Адмирал зашевелил усами и продолжал после паузы:
- Предупреди этого болвана, чтобы не смел писать, и скажи, что я ни копейки не буду ему давать, коль скоро он не перестанет мотать... Тоже принц... Кутить!
Адмиральша сразу догадалась, о ком идет речь, и, пробуя заступиться за своего любимца, робко и тихо промолвила:
- Я ничего не слыхала... Кажется, Леня...
- Не слыхала?! - перебил адмирал, передразнивая жену. - Не слыхала?! - повторил он, поднимая на адмиральшу злые глаза. - Ты ведь ничего не слышишь, а я не слыхал, а знаю?! Так скажи ему, когда он покажется, что на кутежи денег у меня нет... Слышишь?
- Я скажу, - совсем тихо проронила адмиральша.
- Не то я с ним поговорю... Необходимо?! Кую я, что ли, деньги?
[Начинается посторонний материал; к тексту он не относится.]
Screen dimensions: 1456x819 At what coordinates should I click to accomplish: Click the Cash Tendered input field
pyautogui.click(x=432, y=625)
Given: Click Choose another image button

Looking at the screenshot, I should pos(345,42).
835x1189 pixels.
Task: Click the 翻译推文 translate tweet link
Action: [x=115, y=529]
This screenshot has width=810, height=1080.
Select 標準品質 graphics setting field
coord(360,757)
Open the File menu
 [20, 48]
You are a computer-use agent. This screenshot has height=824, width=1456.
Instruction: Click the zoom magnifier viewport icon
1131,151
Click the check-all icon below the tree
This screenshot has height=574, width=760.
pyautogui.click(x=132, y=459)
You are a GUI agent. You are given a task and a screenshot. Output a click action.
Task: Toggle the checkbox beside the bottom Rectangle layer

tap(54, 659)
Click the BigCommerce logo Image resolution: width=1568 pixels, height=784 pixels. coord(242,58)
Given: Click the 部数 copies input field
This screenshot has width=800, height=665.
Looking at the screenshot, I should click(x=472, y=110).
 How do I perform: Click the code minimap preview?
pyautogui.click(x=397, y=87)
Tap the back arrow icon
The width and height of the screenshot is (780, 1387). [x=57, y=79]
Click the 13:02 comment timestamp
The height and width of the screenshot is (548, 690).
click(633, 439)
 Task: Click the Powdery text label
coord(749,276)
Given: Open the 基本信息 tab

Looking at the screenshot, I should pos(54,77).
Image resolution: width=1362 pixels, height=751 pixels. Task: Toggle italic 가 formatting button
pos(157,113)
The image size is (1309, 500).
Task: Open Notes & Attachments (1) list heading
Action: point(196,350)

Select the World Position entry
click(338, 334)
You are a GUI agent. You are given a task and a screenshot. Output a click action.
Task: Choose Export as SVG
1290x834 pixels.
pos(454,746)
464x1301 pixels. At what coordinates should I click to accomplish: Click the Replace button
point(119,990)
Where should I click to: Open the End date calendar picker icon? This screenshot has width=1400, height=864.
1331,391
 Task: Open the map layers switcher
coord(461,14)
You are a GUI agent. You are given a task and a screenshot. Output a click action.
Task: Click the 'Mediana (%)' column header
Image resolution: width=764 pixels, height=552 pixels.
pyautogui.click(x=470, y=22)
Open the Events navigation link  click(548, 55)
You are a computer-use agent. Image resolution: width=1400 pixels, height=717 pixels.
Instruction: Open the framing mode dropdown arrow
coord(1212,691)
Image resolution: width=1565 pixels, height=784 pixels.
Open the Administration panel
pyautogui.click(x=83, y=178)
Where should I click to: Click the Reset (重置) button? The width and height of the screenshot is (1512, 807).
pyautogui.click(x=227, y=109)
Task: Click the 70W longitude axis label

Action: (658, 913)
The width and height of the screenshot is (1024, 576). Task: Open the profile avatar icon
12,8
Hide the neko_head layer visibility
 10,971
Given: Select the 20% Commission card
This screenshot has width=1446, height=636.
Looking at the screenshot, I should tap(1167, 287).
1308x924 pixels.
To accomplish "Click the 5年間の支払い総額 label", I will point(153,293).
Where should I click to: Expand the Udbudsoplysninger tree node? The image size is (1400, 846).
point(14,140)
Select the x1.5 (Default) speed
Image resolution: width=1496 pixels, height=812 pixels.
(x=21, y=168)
Скотина! - вдруг крикнул адмирал и стукнул кулаком по столу так громко, что адмиральша вздрогнула. - Я ему покажу форсить! На Кавказ в армию упрячу подлеца. Так и скажи... Ступай! - резко оборвал адмирал, отворачиваясь.
Адмиральша вышла испуганная, с тревогой в сердце. Этот Леонид в самом деле безумный. Вздумал писать отцу! Не один уж раз давала она потихоньку своему любимцу свои брильянтовые вещи, умоляя его не кутить, а он...
"Надо серьезно с ним поговорить. Отец исполнит угрозу?" - подумала адмиральша, не подозревая, какой страшный сюрприз готовит всей семье беспутный красавец Леня и какую штуку удерет сегодня Сережа - этот "непокорный Адольф", как шутя звали младшего сына мать и сестры за его речи, совсем диковинные в ветлугинском доме.
V
Перед самым обедом семья адмирала должна была собираться в гостиной.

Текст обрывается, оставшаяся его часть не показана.